Monday, May 10, 2010

As Betty White leads classic Saturday Night Live episode, the absence of female-driven funny is all the more apparent.


There has already been much talk about whether Betty White's kick-ass performance on an instant-classic edition of Saturday Night Live might boost opportunities for older women in the entertainment industry. But what crossed my mind as I watched the show last night is how absolutely invisible the current female cast is. Seeing past leading ladies such as Tina Fey, Molly Shannon, Rachel Dratch, and Maya Rudolph return and dominate the Mother's Day edition was just a cold reminder of how underutilized the current female cast really is. Sure Kristen Wiig still does her goofy characters and if anything she occasionally hogs the sketches she appears in (as did Will Ferrell back in the day). But the other three females currently on the show (Nasim Pedrad, Abby Elliott, and Jenny Slate) are generally relegated to appearing as window dressing, whether figuratively (appearing as the token female half of a couple in a male-dominated sketch), or literally (as glammed-up singers in the background of a Kenan Thompson game-show parody).

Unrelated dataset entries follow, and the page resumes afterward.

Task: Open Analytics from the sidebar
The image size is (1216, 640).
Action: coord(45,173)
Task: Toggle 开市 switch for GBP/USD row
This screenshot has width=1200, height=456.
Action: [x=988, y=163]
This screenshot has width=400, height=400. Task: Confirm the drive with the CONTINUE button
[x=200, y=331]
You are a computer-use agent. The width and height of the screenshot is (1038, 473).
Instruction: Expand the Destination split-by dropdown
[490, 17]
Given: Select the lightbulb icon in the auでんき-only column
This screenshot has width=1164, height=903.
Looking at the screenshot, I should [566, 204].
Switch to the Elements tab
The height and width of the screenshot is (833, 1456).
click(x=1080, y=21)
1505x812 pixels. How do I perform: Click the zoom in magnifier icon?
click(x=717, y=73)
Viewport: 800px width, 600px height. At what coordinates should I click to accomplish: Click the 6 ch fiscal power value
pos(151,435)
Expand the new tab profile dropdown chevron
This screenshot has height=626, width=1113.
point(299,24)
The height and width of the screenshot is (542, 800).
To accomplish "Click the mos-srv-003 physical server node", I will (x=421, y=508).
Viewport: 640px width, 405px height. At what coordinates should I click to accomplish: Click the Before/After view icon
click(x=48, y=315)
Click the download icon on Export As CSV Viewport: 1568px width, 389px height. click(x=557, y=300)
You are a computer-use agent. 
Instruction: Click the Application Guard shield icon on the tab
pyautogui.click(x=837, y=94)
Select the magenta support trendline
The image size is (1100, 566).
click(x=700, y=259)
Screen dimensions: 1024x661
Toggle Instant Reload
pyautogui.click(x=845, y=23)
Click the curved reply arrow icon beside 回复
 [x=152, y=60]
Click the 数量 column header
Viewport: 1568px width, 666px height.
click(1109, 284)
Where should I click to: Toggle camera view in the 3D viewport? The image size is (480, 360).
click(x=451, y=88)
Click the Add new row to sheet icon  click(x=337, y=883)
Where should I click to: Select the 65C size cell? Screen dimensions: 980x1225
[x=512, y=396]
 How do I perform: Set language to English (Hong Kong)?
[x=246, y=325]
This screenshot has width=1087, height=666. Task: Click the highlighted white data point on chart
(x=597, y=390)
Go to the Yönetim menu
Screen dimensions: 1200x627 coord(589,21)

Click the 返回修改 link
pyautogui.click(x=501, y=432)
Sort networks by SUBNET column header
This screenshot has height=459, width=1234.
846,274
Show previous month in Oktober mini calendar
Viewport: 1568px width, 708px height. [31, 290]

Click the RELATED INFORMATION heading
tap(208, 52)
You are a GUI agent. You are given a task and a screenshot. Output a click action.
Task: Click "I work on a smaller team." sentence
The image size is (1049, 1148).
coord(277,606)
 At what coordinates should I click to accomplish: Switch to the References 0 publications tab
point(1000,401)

Considering the events of last year, when Michaela Watkins was fired from the show for apparently being too gorgeous to be considered funny, while Casey Wilson was allegedly canned for apparently being too 'overweight' to be a female comedy performer, it's an ominous thing that the show currently seems to all-but hide its female talent. It would seem that the female-dominated mid-2000s, when Fey, Poehler, Rudolph, and Dratch were on equal playing field with the male cast members, was not a step in the right direction but a random fluke.

Scott Mendelson

2 comments:

Melissa Silverstein said...

Couldn't agree with you more. I don;t understand why more people don't see this as an issue.

Lisa Douglass said...

I miss Fey's writing on SNL. Fortunately, she's published recently in The New Yorker on the subject of gender in comedy. I fear you are right that the strong core of women on SNL was just a fluke. Now we're back to male-centered comedy with women as garnish.